Streamly

Learning Materials

Documentation: Quick | Tutorial | Reference (Hackage) | Reference (Latest) | Guides
Installing: Installing | Building for optimal performance
streamly-examples
Benchmarks: Streaming | Concurrency
Talks: Functional Conf 2019 Video | Functional Conf 2019 Slides

Idiomatic Haskell at the speed of C

Streamly is a Haskell library/framework providing basic building blocks or combinators to perform fundamental as well as advanced programming tasks with ease. The key features it provides are:

Speed of C
Safety of Haskell
Idiomatic functional programming
Powerful abstractions
Declarative concurrency

Let's go through some practical examples to see it working. You can find the working code of these examples in the streamly-examples repository.

Types Overview

SerialT IO a is a serial stream of values of type a in IO Monad.
AsyncT IO a is a concurrent (async) stream of values of type a in IO Monad.
Unfold IO a b is a representation of a function that converts a seed value of type a to a stream of values of type b in IO Monad.
Fold IO a b is a representation of a function that converts a stream of type a to a final accumulator of type b in IO Monad.

Modular Word Counting

The Fold data type in streamly represents a consumer of stream. In this example, we will use individual folds to count bytes, words and lines in a file. We will see how these individual folds can be composed together to do all the three at once with the same performance.
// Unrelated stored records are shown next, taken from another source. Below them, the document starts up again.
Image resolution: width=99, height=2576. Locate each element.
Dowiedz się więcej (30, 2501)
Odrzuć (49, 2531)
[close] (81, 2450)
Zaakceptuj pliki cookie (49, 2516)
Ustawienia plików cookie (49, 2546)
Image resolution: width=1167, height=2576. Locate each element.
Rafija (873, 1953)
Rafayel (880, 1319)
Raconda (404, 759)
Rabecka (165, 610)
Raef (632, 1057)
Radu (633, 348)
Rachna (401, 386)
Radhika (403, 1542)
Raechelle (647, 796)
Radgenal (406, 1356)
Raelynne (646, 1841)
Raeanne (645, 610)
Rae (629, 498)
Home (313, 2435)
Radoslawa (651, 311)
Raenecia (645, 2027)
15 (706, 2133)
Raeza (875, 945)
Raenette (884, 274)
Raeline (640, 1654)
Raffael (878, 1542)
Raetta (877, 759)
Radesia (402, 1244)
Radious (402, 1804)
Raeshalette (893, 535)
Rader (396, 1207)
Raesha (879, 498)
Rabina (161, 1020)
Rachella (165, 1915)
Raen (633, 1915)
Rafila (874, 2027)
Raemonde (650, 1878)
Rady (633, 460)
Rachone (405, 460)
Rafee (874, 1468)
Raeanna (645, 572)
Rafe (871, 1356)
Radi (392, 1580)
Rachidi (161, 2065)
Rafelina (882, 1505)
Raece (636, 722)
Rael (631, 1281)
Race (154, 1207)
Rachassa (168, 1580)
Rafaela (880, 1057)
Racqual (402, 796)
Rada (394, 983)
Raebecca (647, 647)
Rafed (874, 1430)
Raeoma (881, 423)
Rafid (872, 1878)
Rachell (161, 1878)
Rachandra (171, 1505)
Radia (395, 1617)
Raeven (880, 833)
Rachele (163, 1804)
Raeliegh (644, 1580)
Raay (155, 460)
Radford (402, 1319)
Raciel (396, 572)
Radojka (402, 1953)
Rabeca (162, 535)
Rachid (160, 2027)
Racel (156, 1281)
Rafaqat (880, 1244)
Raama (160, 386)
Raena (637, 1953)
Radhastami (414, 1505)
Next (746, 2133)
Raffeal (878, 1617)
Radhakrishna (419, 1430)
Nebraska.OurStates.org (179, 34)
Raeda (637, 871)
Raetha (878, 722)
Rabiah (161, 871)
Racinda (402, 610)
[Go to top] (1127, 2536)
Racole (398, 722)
See WordCountModular.hs for full working code including imports that we may have omitted here. Note, the Internal modules imported here are pre-release modules that have been tested and are ready for use except for some minor signature changes planned before we release them.

Count bytes (wc -c)

Count bytes in a file.

import qualified Streamly.Data.Fold as Fold
import qualified Streamly.Internal.FileSystem.File as File
import qualified Streamly.Prelude as Stream

wcb :: String -> IO Int
wcb file =
    File.toBytes file        -- SerialT IO Word8
  & Stream.fold Fold.length  -- IO Int

Count lines (wc -l)

Count lines in a file.

-- ASCII character 10 is newline
countl :: Int -> Word8 -> Int
countl n ch = if ch == 10 then n + 1 else n

-- The fold accepts a stream of `Word8` and returns a line count (`Int`).
nlines :: Monad m => Fold m Word8 Int
nlines = Fold.foldl' countl 0

wcl :: String -> IO Int
wcl file =
    File.toBytes file  -- SerialT IO Word8
  & Stream.fold nlines -- IO Int

Count words (wc -w)

Count words in a file.

countw :: (Int, Bool) -> Word8 -> (Int, Bool)
countw (n, wasSpace) ch =
    if isSpace $ chr $ fromIntegral ch
    then (n, True)
    else (if wasSpace then n + 1 else n, False)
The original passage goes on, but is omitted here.